Background: Normal tissue complication probability (NTCP) models can be useful to estimate the risk of fibrosis after breast-conserving surgery (BCS) and radiotherapy (RT) to the breast. However, they are subject to uncertainties. We present the impact of contouring variation on the prediction of fibrosis.
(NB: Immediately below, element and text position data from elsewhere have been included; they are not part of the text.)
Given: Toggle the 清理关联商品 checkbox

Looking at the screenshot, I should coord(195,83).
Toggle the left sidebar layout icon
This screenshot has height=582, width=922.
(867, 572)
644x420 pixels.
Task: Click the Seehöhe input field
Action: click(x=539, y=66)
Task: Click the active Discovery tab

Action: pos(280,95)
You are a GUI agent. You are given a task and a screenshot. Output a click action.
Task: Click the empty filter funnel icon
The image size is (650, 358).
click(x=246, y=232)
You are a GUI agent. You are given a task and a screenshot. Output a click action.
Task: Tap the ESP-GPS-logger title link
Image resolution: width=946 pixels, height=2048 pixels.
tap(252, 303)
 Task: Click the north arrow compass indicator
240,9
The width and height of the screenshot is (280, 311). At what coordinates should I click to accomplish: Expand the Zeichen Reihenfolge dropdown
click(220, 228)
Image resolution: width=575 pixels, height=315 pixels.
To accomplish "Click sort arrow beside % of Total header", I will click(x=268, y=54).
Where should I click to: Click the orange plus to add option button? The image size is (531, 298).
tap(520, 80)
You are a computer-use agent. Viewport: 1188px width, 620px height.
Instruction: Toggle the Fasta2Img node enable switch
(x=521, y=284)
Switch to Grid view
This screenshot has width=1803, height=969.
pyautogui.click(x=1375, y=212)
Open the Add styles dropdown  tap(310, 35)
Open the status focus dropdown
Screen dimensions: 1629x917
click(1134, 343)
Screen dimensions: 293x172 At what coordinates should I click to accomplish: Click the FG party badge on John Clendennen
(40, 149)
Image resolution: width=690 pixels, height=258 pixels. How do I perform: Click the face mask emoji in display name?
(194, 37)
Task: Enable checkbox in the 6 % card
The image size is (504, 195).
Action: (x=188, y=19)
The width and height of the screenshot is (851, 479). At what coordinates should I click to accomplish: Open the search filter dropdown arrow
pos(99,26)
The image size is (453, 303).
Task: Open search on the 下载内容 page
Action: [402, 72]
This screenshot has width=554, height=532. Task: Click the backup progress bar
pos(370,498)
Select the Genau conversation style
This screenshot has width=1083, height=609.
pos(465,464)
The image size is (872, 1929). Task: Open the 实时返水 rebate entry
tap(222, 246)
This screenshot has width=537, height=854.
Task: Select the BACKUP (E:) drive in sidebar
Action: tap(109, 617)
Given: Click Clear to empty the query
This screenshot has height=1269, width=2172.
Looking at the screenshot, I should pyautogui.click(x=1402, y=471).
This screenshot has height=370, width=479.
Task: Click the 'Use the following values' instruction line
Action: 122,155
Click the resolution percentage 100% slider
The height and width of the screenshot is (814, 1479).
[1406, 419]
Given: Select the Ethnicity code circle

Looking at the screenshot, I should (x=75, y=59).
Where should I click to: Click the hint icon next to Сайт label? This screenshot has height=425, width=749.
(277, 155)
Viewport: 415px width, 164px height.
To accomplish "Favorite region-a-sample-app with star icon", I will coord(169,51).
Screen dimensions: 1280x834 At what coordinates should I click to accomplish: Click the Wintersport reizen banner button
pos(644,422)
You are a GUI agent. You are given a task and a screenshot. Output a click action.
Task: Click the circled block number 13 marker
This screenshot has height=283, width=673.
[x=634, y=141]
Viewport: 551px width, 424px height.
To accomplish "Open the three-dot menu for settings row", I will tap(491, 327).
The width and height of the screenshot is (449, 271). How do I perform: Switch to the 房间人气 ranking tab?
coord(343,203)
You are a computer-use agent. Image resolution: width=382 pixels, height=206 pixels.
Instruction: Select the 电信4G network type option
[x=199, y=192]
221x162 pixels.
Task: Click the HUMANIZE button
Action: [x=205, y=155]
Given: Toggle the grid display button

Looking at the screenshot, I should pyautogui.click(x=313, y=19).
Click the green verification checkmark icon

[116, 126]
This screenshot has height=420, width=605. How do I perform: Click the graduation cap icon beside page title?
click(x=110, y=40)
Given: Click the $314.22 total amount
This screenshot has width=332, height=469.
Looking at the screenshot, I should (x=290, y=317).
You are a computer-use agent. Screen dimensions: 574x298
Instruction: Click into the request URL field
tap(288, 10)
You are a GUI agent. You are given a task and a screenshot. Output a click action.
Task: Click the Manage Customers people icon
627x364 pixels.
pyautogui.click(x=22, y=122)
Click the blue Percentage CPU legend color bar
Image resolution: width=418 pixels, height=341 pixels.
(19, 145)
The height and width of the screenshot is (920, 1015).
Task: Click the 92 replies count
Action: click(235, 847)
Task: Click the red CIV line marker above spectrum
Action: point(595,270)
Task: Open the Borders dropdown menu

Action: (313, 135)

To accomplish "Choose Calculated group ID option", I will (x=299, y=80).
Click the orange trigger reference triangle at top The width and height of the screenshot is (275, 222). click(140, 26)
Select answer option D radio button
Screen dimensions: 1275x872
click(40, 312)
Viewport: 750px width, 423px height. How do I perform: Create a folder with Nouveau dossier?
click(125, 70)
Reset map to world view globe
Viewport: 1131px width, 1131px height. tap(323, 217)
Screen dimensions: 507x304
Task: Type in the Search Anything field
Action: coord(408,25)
Materials and methods: 280 breast cancer patients treated BCS-RT were included. Nine Clinical Target Volume (CTV) contours were created for each patient: i) CTV_crop (reference), cropped 5 mm from the skin and ii) CTV_skin, uncropped and including the skin, iii) segmenting the 95% isodose (Iso95%) and iv) 3 different auto-contouring atlases generating uncropped and cropped contours (Atlas_skin/Atlas_crop). To illustrate the impact of contour variation on NTCP estimates, we applied two equations predicting fibrosis grade ≥ 2 at 5 years, based on Lyman-Kutcher-Burman (LKB) and Relative Seriality (RS) models, respectively, to each contour. Differences were evaluated using repeated-measures ANOVA. For completeness, the association between observed fibrosis events and NTCP estimates was also evaluated using logistic regression. Results: There were minimal differences between contours when the same contouring approach was followed (cropped and uncropped). CTV_skin and Atlas_skin contours had lower NTCP estimates (−3.92%, IQR 4.00, p < 0.05) compared to CTV_crop. No significant difference was observed for Atlas_crop and Iso95% contours compared to CTV_crop. For the whole cohort, NTCP estimates varied between 5.3% and 49.5% (LKB) or 2.2% and 49.6% (RS) depending on the choice of contours. NTCP estimates for individual patients varied by up to a factor of 4. Estimates from “skin” contours showed higher agreement with observed events. Conclusion: Contour variations can lead to significantly different NTCP estimates for breast fibrosis, highlighting the importance of standardising breast contours before developing and/or applying NTCP models.